El Malick Ndiaye : « La dette engage la souveraineté et la responsabilité de l’État »

Dakar a abrité lundi une réflexion de haut niveau sur la crise de la dette publique dans une perspective mondiale, organisée par Ideas-Africa Network. À cette occasion, le président de l’Assemblée nationale du Sénégal, El Malick Ndiaye, a replacé la question de l’endettement au cœur du débat politique et démocratique.

Le Boss des députés a tenu à dépasser la lecture strictement financière du sujet. Pour lui, la dette publique ne peut être réduite à des équations comptables ou à des ratios macroéconomiques.

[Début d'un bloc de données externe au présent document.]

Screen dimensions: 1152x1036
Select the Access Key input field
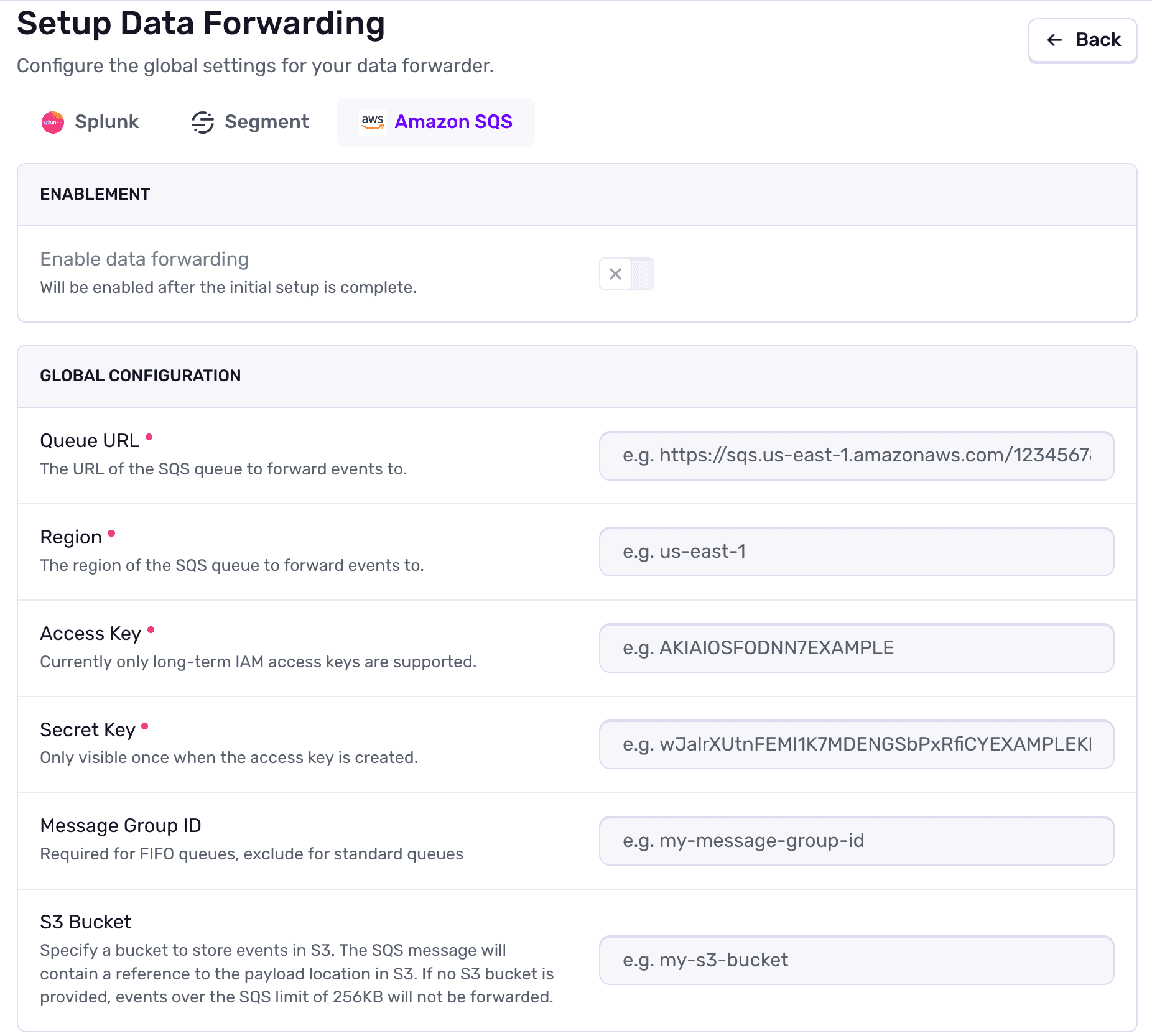point(856,648)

« Parler de dette publique, ce n’est pas seulement parler de chiffres, de marchés financiers ou de programmes économiques », a-t-il rappelé, avant de situer l’enjeu à un niveau plus fondamental.

Selon lui, la dette engage directement la souveraineté de l’État et sa responsabilité devant les citoyens. « Parler de dette publique, c’est parler de souveraineté. C’est parler de responsabilité devant les citoyens », a-t-il insisté, soulignant que les choix d’endettement conditionnent la capacité d’un pays à investir dans les secteurs essentiels.

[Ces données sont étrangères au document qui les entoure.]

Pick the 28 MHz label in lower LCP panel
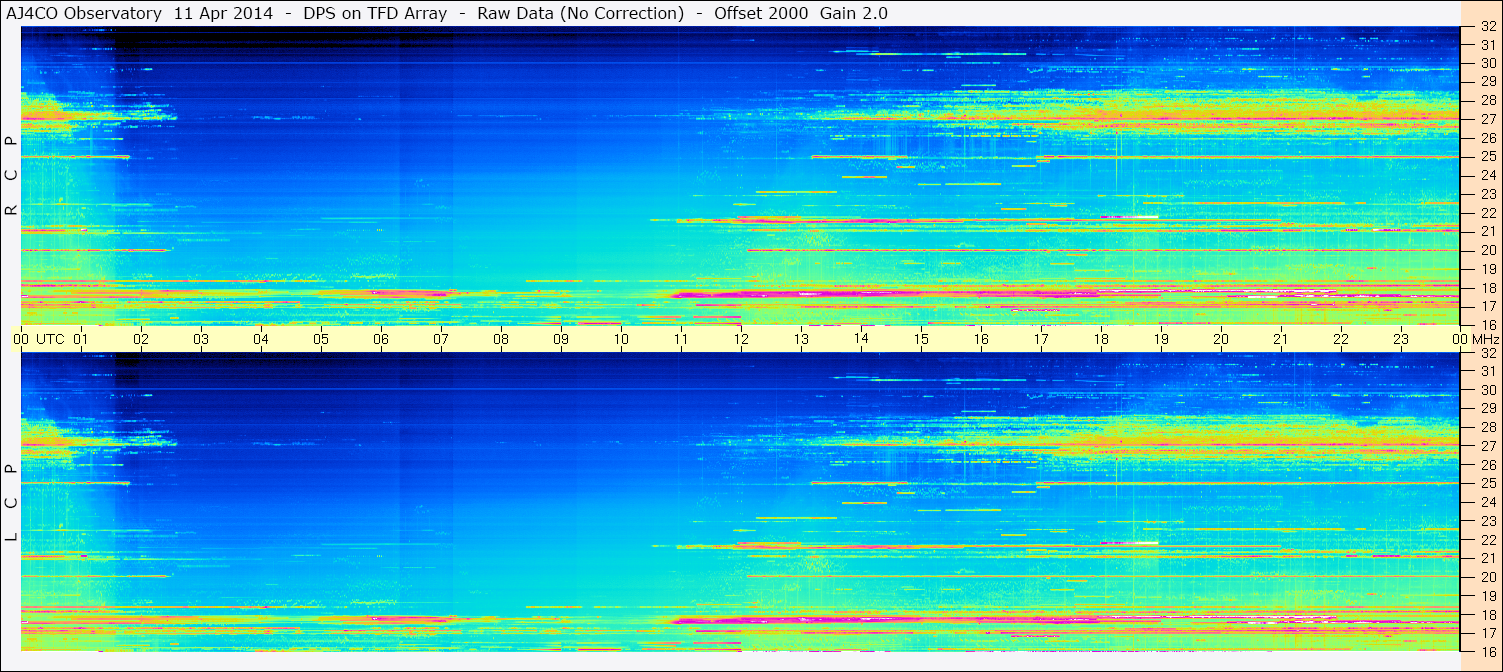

Dans sa lecture, la question financière rejoint ainsi les grandes missions de l’État social. Elle touche, dit-il, à la capacité d’un pays à financer « l’éducation, la santé, l’emploi, les infrastructures, la sécurité et la transformation productive ».

En repositionnant la dette dans le champ démocratique, le président de l’Assemblée nationale met en avant l’idée d’un contrôle citoyen et institutionnel renforcé sur les engagements financiers de l’État. Une manière, selon lui, de rappeler que les décisions économiques structurantes ne sauraient être déconnectées du débat public.